Peace On Earth Christmas No 1 material? Could well be. It has all the right (if too much) sentiment and is supposed to be about healing the pain in Ireland after the Omagh Bombing. A moving political track, as usual, from the band at the forefront of good causes. 3/5

When I Look At The World A more laidback effort that rumbles along pleasantly enough. Some squalling guitars liven it up enough to be average. 2/5

New York This is Bono as Lou Reed, talk/singing over a funky urban beat. Works well, as does the Sinatra-like ode to the wonder of night time New York. Moody, cool and vibrant. 4/5

Grace Not the saving grace of the album, its quiet lull sends you to sleep. 1/5

The Ground Beneath Her Feet A spiralling organ and looping kick drum keep the interest before a trancey violin-led chorus pleasantly washes over you. Will undoubtedly be re-mixed as a trance classic. Could be a massive melancholic hit. 4/5

A thoroughly pleasing release from the Irish lads, showing they've still got it after all these years. So good it'll probably win them new fans as well as keeping the existing ones happy.

BBC - 10/29/00

By Nigel Packer

It may be better to burn out than fade away, but the best option of all is to do neither.

U2 wisely chose that particular route, and by a process of constant evolution became one of the few bands to remain fresh and relevant over the course of two decades.

All That You Can't Leave Behind, their ninth studio offering, is the kind of relaxed and expansive album which could only come from a band in this exalted position.

After an experimental decade, which began with the frazzled sounds of Achtung Baby and ended with the slick dance grooves of Pop, they have now returned to the original blueprint of big, sincere anthems.

It may bring a shudder to those who found the early incarnation of the band too earnest by half, but happily this is no mere re-treading of the past.

The years of musical travel have enriched their sound considerably, and of course Bono has come a long way as both singer and lyricist since the mullet-laden days of his youth.

Beautiful Day is the album's wake-up call, reassuringly familiar in its dynamics.

Rhythm section Larry and Adam go about their business as unobtrusively as ever, leaving the limelight to Bono's vocals and the shifting guitar textures of The Edge.

And if what follows is not always an outright success - Wild Honey and When I Look At The World sound almost workaday by U2's standards - then the album contains several songs to rank alongside their best work.

Stuck In A Moment You Can't Get Out Of is its crowning glory - a beautifully gritty ballad with one of those timeless choruses which seem to have been hanging in the ether just waiting to be discovered.

Mick Jagger and daughter Elizabeth provided guest vocals on an early mix of the track, and sure enough the spirit of the Stones lives on in the song's gutsy-but-tender delivery.

Grace, on the other hand, is a slick fusion of co-producer Brian Eno's artier leanings with the band's more commercial instincts.

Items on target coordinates
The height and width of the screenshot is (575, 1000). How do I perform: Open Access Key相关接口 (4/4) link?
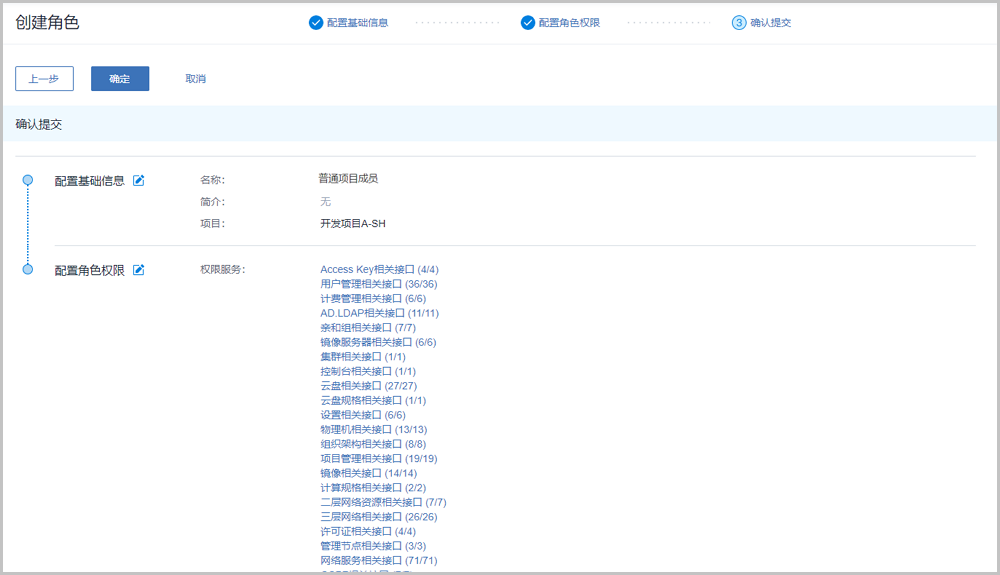pos(379,269)
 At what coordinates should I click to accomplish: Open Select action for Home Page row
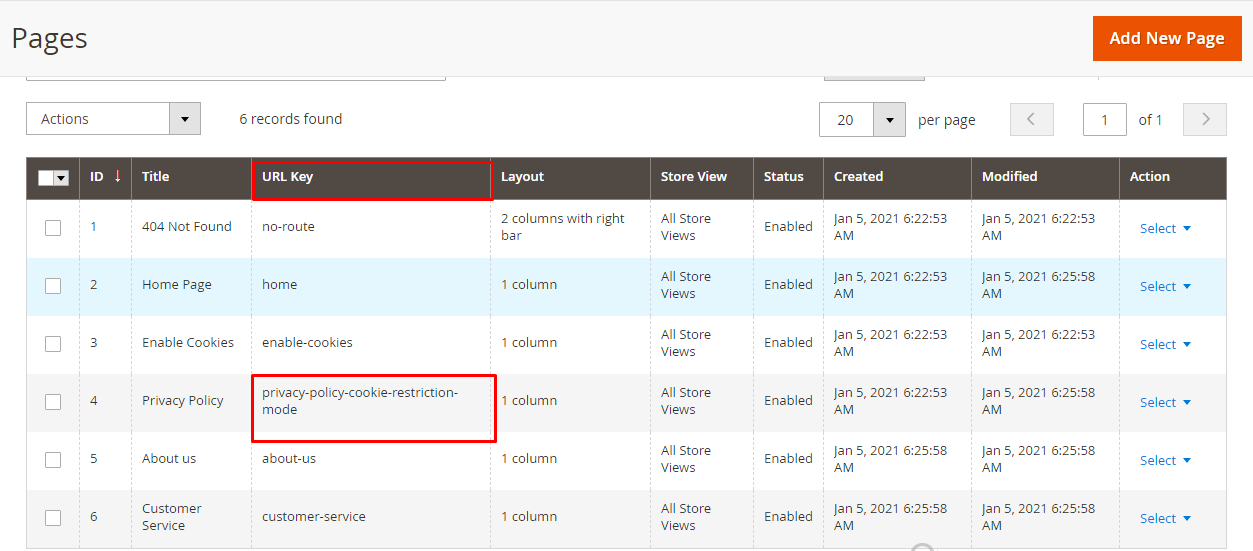tap(1165, 287)
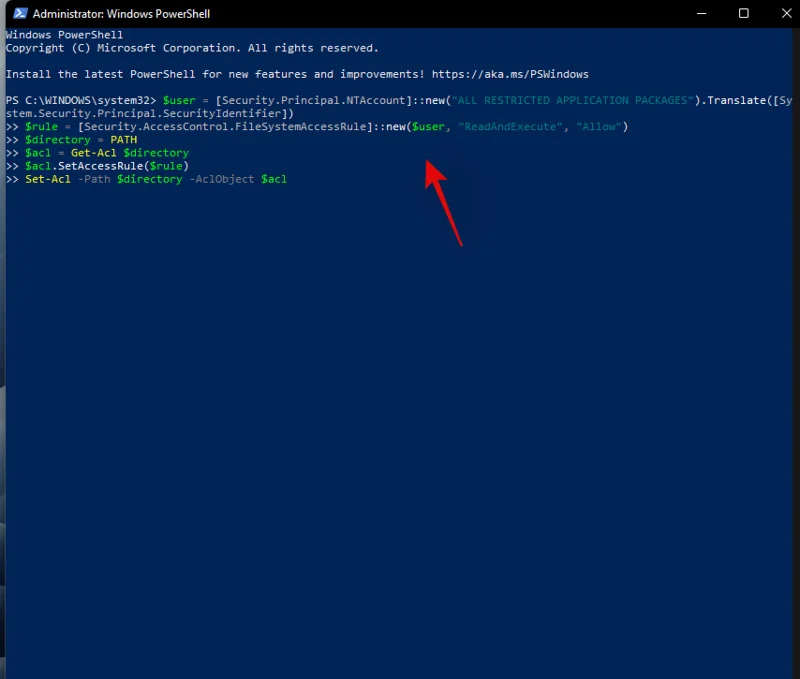Viewport: 800px width, 679px height.
Task: Click the "ReadAndExecute" string argument
Action: [510, 127]
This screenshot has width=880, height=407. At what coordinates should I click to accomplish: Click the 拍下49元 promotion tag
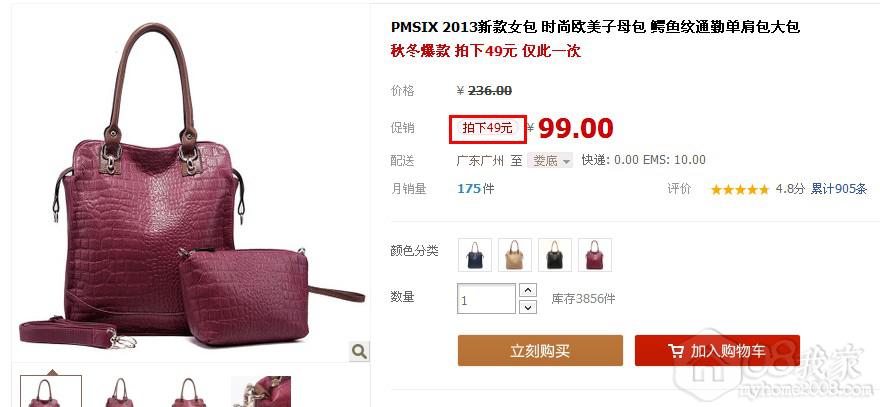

[Requirements]:
**1)** Which song does the U2 album review call the album's crowning glory?
**2)** Resume the U2 album review after its last sentence and continue it in the same style.
The items are separate material, unrelated to the U2 album review.

[Task results]:
**1)** Stuck In A Moment You Can't Get Out Of.

**2)**
An intoxicating mix of delicate guitars and thoughtful vocals, it finds Bono once more revisiting the spiritual theme which underpins pretty much everything he writes.

In A Little While boasts a strikingly soulful performance from Bono, who belts out the melody like a man possessed, and Walk On is a real blast from the past - a sweeping melodrama awash with chiming guitars.

For all the big emotions on show, however, it is perhaps the least dramatic line on the album which best explains the secret of U2's long-term success.

"I'm just trying to find a decent melody," sings Bono on Stuck In A Moment...and sure enough this album highlights his band's uncanny ability to do exactly that.

Des Moines Register - 10/31/00

By Kyle Munson

Whether or not U2 still hasn't found what it's looking for, the towering Irish rock band sounds weary of the search.

"All That You Can't Leave Behind," the band's 10th studio album, is a disappointment in light of its hallowed 20-year history. The cover art pictures the familiar foursome (singer Bono, guitarist the Edge, bassist Adam Clayton and drummer Larry Mullen) standing in a deserted airport terminal, which turns out to be an apt metaphor: They don't know whether they're coming or going, and they're very much alone on the musical landscape.

A decade ago U2 achieved the impossible for a larger-than-life rock act by completely reinventing itself.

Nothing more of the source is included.